Download an informational flyer on the Center for Ethnographic and Oral History Research
CeOHR has its first director
Dr. Brian A. Hoey becomes the Center's first Director. Hoey is an Associate Professor in the Department of Sociology and Anthropology at Marshall University. He received his Ph.D. in Cultural Anthropology from the University of Michigan. His research encompasses a number of themes including personhood and place, migration, narrative identity and life-transition, community building, and negotiations between work, family, and self in different social, historical, and environmental contexts. Longstanding interests in career change, personal identity and the moral meanings of work lead to his project as a postdoctoral fellow at the Alfred P. Sloan Center for Ethnography of Everyday Life on “New Work,” unconventional arrangements of work, family and community life explored by so-called free-agents of the post-industrial economy. His dissertation research in Northwest Lower Michigan explored non-economic or “life-style” migration where downsized and downshifting corporate workers relocate as a means of starting over. As a Fulbright Scholar in Indonesia, he studied the contested nature of constructing personally and culturally meaningful space within the process of creating imagined and intentional community in far-flung agrarian settlements within a government migration program. Hoey’s most recent project considers how therapeutic ideals are attached to particular physical settings – including purposive communities that range from 19th century moral treatment asylums to today’s new urbanist developments.
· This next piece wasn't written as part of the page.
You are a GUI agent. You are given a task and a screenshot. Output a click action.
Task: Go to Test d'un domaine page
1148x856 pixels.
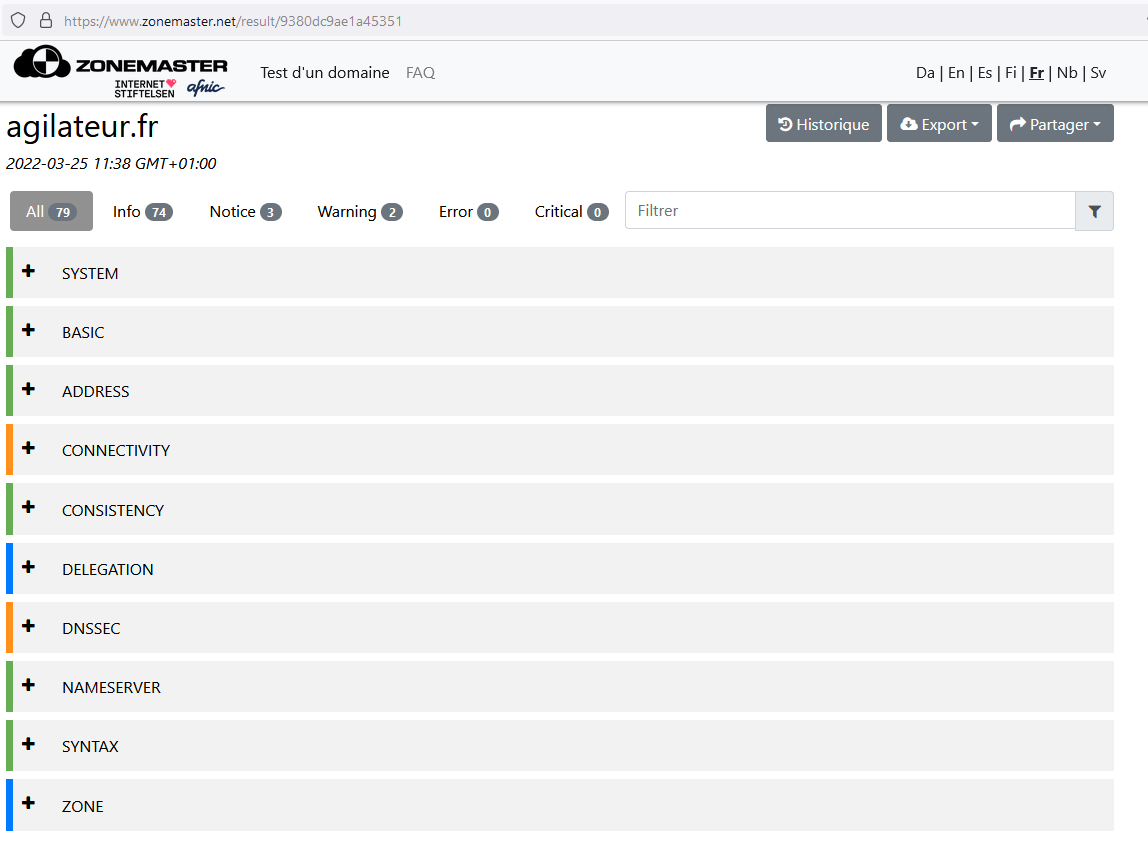coord(325,73)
JOURNAL LAUNCHED AT MARSHALL
Collaborative Anthropologies is a journal meant to engage the growing and ever-widening discussion of collaborative research and practice in anthropology and in closely related fields. Published annually, the journal:
- facilitates dialogue about collaborative anthropologies, including but not limited to those between and among researchers and their interlocutors, anthropologists and other scholars/practitioners, academics and other professionals, universities and local communities, faculty and students;
- embraces a special focus on the collaborative research between and among researchers and communities of informants/consultants/collaborators, but is by no means limited to this focus;
- promotes discussion about new forms of collaborative research that are engendering new kinds of collaborative anthropologies;
- charts new theoretical and methodological approaches, especially those that theorize collaboration and imagine new intellectual spaces for collaborative anthropologies;
- invites essays that are descriptive as well as analytical/interpretive/exploratory;
- solicits works from all subfields of anthropology (and closely related disciplines);
- encourages interdisciplinary inquiry into collaborative anthropologies, especially those that connect collaborative anthropologies with other modes of collaborative research practices;
- seeks a diversity of perspectives on collaborative research, including those academic, applied, and pedagogic;
- considers scholarship from single to multi-sited in scope and from all parts of the world; and
- includes book/media/exhibit reviews that chronicle the creative and innovative use of collaboration in anthropology and closely related fields.
Edited by Luke Eric Lassiter, Director of the Graduate Humanities Program at the Marshall University Graduate College in Charleston, WV. Dr. Lassiter is an Affiliate of CHEOR.